(PROVIDED DATA begins)

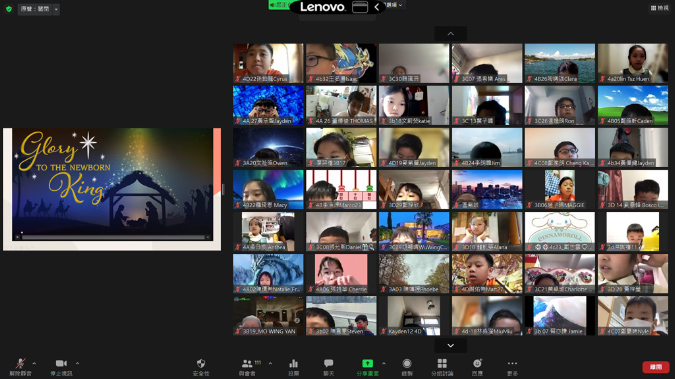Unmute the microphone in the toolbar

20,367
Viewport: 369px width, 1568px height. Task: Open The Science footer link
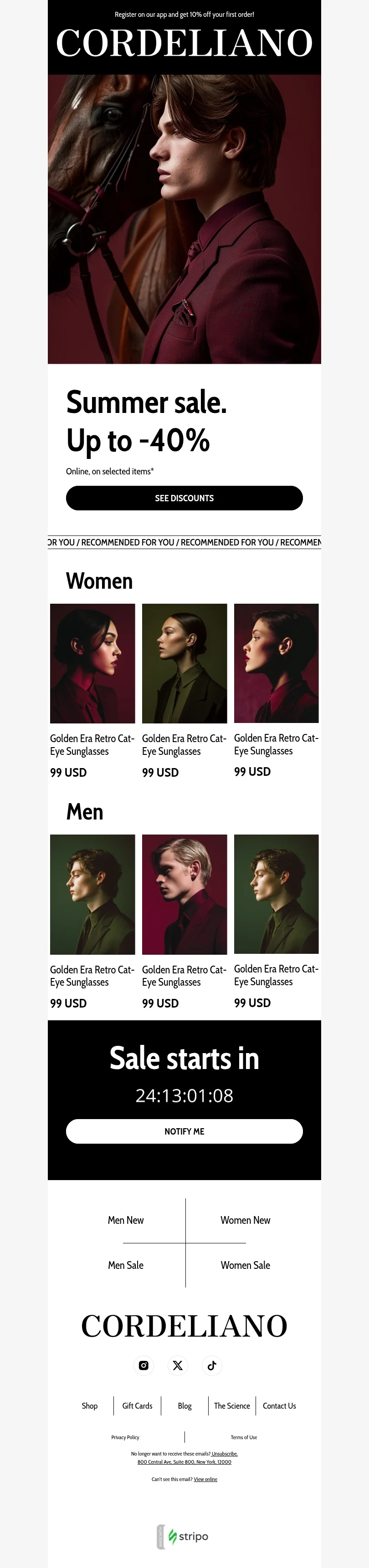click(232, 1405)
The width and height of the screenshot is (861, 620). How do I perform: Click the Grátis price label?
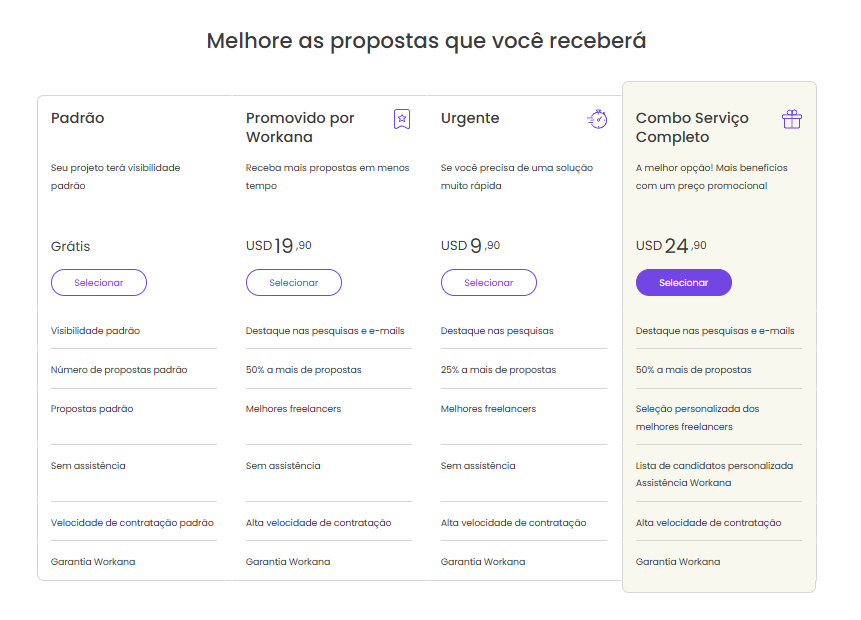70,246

(PROVIDED DATA ends)

> DIRECTIONS FOR THIS TASK
Transcribe exactly the lines that go from the one holding "Viewport: 369px width, 1568px" through the last line of the entries, both included, and nothing besides them. Do not include any pictures.

> REPLY
Viewport: 369px width, 1568px height. Task: Open The Science footer link
click(232, 1405)
The width and height of the screenshot is (861, 620). How do I perform: Click the Grátis price label?
70,246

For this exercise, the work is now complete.